Lemos com certo cuidado o artigo. A passagem recordada por Bioy era talvez a única surpreendente. O resto parecia muito verossímil, muito ajustado ao tom geral da obra e (como é natural) um pouco maçante. Relendo-o, descobrimos sob sua rigorosa forma uma fundamental vaguidade. Dos 14 nomes que figuravam na parte geográfica, apenas reconhecemos três — Jorasã, Armênia, Erzerum — interpolados no texto de um modo ambíguo. Dos nomes históricos, um só: o impostor Esmerdis, o mago, invocado mais como metáfora. A nota parecia precisar as fronteiras de Uqbar, mas seus nebulosos pontos de referência eram rios e crateras e cadeias dessa mesma região. Lemos, por exemplo, que as terras baixas de Tsai Jaldun e o delta do Axa definem a fronteira do Sul e que nas ilhas desse delta procriam os cavalos selvagens. Isso, no começo da página 918. Na seção histórica (página 920) soubemos que, por causa das perseguições religiosas do século XIII, os ortodoxos buscaram amparo nas ilhas, onde ainda perduram seus obeliscos e onde não é raro exumar seus espelhos de pedra. A seção idioma e literatura era breve. Um único traço memorável: anotava que a literatura de Uqbar era de caráter fantástico e que suas epopéias e suas lendas não se referiam nunca à realidade mas às duas regiões imaginárias de Mlejnas e de Tlön… A bibliografia enumerava quatro volumes que não encontramos até agora, embora o terceiro — Silas Haslam: History of the Land called Uqbar, 1874 — figure nos catálogos da livraria de Bernard Quaritch. O primeiro. Lesbare und lesenswerthe Bemerkungen über das Land Ukkbar in Klein-Asien, data de 1641 e é obra de Johannes Valentinus Andreä.
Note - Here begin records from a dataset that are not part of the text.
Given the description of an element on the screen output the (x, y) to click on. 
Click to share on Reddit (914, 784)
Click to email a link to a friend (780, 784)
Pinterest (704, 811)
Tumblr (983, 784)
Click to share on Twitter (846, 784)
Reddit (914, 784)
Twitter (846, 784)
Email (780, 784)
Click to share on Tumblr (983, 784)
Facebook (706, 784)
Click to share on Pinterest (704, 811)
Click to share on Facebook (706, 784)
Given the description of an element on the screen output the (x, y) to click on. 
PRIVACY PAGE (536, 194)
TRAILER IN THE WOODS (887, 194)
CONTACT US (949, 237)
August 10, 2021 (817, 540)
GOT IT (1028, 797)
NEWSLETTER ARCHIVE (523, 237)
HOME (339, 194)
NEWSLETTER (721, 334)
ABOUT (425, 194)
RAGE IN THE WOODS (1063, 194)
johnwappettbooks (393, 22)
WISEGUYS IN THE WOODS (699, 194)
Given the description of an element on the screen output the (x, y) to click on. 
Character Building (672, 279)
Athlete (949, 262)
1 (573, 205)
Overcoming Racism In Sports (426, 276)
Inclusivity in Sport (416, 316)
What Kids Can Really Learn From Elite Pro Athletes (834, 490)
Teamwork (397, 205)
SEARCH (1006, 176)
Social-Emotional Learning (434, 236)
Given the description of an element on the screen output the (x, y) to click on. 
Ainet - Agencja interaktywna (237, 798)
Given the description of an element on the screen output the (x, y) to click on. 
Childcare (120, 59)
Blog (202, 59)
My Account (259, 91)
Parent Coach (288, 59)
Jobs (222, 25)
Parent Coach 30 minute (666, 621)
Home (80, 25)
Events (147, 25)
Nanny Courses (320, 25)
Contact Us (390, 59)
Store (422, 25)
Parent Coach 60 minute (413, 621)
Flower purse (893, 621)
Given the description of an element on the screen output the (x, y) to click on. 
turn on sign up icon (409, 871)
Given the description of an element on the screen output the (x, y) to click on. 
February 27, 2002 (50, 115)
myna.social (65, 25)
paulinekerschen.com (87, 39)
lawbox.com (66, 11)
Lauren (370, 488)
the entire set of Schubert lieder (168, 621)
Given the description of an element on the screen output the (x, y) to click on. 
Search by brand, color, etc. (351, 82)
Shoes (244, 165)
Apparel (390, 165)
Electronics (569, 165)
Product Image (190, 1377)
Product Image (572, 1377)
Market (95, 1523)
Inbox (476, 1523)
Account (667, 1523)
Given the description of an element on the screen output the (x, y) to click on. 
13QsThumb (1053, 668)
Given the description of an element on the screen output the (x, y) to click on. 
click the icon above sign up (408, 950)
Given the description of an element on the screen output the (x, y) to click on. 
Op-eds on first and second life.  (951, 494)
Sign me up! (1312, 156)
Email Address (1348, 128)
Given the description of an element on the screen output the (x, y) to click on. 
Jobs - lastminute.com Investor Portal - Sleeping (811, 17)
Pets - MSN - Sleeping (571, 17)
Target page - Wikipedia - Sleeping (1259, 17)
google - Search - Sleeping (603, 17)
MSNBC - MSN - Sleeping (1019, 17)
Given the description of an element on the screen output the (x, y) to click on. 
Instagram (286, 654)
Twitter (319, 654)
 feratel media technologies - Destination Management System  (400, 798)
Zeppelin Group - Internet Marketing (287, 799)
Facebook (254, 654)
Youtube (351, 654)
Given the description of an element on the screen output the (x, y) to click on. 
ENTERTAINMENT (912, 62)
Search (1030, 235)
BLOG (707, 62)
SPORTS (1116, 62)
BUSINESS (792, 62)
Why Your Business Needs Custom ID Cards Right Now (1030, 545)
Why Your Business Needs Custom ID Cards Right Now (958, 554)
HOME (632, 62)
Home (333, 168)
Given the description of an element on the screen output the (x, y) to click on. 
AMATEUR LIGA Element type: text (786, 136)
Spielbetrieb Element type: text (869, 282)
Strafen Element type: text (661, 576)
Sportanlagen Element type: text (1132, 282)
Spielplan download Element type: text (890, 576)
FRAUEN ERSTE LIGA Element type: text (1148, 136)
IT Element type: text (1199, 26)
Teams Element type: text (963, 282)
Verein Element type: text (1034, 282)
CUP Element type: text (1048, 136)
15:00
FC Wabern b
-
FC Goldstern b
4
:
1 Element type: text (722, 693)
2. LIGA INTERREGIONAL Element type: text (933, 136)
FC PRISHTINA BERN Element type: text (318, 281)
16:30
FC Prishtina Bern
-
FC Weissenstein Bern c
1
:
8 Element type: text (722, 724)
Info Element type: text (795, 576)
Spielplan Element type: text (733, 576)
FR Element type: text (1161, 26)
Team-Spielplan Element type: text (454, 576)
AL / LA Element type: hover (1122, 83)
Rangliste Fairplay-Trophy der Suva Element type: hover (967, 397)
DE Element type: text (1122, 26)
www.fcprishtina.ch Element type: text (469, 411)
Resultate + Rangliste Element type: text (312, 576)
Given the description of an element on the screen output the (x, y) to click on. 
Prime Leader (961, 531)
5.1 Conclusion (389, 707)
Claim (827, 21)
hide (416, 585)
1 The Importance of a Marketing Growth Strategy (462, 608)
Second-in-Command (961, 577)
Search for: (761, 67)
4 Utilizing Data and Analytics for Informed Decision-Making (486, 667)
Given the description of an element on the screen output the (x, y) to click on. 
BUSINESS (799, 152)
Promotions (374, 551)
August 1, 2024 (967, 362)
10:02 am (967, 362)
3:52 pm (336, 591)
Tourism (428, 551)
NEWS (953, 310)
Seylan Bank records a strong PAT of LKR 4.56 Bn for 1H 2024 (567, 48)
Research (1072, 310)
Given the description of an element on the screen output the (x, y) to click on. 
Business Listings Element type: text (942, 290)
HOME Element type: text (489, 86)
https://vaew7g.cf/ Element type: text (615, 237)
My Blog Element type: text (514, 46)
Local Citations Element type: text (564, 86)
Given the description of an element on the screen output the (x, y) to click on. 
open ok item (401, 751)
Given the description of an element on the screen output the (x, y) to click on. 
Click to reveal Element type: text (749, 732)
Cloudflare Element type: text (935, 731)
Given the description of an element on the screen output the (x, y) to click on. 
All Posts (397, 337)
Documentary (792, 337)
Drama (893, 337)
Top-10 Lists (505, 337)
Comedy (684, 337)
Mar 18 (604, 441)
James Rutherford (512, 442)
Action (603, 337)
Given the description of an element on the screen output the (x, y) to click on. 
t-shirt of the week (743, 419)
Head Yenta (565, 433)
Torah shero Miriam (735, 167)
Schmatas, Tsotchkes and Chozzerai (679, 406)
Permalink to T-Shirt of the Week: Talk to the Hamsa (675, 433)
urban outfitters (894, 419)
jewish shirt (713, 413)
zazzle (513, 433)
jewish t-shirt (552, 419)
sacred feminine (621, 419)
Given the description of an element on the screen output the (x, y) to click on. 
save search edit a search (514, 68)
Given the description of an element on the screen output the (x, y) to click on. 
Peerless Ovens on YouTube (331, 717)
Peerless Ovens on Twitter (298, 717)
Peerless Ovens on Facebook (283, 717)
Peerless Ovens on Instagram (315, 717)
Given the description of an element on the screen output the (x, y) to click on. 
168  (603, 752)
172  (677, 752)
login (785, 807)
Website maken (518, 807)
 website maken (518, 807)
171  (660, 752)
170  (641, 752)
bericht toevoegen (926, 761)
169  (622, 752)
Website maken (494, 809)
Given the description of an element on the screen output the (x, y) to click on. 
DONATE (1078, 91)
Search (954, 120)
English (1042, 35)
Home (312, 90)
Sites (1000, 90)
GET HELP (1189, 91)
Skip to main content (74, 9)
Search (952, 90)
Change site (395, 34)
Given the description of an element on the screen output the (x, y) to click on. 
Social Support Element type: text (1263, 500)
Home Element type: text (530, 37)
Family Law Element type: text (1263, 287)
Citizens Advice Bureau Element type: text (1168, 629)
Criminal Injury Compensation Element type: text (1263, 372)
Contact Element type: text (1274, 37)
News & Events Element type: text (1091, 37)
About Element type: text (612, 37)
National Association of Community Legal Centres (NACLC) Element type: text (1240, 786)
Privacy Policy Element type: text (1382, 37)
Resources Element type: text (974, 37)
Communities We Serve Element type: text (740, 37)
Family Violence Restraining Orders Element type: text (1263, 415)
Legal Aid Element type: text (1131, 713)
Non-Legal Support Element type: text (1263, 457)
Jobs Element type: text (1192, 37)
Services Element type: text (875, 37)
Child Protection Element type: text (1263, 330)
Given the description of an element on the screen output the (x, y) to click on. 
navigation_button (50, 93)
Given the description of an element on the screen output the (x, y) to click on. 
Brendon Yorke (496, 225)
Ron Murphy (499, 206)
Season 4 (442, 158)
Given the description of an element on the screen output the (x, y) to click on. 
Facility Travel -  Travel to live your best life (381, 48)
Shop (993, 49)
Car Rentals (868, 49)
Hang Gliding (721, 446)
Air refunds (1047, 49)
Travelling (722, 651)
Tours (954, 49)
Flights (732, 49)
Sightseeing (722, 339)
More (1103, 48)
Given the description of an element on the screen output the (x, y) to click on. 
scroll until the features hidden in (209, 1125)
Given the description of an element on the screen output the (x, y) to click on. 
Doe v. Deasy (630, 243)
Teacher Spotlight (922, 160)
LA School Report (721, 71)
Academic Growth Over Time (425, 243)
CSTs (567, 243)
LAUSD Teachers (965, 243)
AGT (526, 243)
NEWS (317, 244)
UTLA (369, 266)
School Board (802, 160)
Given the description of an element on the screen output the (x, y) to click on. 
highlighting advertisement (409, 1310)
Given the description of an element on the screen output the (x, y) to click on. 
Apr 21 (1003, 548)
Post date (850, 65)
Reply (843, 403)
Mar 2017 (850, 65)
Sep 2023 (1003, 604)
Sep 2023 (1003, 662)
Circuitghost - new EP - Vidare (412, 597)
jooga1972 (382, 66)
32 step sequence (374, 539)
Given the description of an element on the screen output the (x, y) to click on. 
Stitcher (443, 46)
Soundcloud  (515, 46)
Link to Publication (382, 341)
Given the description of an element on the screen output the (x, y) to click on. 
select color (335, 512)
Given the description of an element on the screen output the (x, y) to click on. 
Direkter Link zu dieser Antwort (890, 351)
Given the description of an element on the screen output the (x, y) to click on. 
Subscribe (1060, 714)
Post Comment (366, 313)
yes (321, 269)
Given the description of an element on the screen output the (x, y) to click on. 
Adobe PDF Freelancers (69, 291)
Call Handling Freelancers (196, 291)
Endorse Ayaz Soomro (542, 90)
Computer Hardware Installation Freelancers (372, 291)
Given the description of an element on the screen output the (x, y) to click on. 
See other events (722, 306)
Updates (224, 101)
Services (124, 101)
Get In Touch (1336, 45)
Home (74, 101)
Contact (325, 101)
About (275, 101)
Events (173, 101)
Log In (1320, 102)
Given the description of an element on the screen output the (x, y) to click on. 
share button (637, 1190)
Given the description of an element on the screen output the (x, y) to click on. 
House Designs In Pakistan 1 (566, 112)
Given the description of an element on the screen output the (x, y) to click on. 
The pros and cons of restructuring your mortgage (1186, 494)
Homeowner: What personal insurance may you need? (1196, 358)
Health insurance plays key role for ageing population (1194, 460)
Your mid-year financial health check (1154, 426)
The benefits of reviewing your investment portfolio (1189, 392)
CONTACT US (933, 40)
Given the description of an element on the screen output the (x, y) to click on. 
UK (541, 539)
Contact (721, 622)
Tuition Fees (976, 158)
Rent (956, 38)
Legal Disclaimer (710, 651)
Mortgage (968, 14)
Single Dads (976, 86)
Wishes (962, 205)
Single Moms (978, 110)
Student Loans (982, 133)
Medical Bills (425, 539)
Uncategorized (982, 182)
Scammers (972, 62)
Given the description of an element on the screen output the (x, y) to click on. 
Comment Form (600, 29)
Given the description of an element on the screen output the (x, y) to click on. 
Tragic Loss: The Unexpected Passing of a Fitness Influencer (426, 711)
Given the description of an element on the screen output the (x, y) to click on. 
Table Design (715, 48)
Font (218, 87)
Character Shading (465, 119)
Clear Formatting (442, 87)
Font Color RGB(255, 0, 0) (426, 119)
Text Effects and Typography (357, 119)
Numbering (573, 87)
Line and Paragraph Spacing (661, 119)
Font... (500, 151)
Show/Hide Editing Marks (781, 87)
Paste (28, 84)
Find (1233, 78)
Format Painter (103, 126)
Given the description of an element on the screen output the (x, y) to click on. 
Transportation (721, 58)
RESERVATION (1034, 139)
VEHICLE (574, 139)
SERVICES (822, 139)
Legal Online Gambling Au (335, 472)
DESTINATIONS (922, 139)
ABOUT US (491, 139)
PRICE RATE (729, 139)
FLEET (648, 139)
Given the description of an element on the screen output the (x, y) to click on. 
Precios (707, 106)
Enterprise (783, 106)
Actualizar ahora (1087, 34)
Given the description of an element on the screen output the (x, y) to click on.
O fato é significativo; um par de anos depois, deparei com esse nome nas inesperadas páginas de De Quincey (Writings, volume XIII) e soube que era o de um teólogo alemão que, em princípios do século XVII, descreveu a imaginária comunidade da Rosa Cruz — que outros fundaram, à imitação do prefigurado por ele.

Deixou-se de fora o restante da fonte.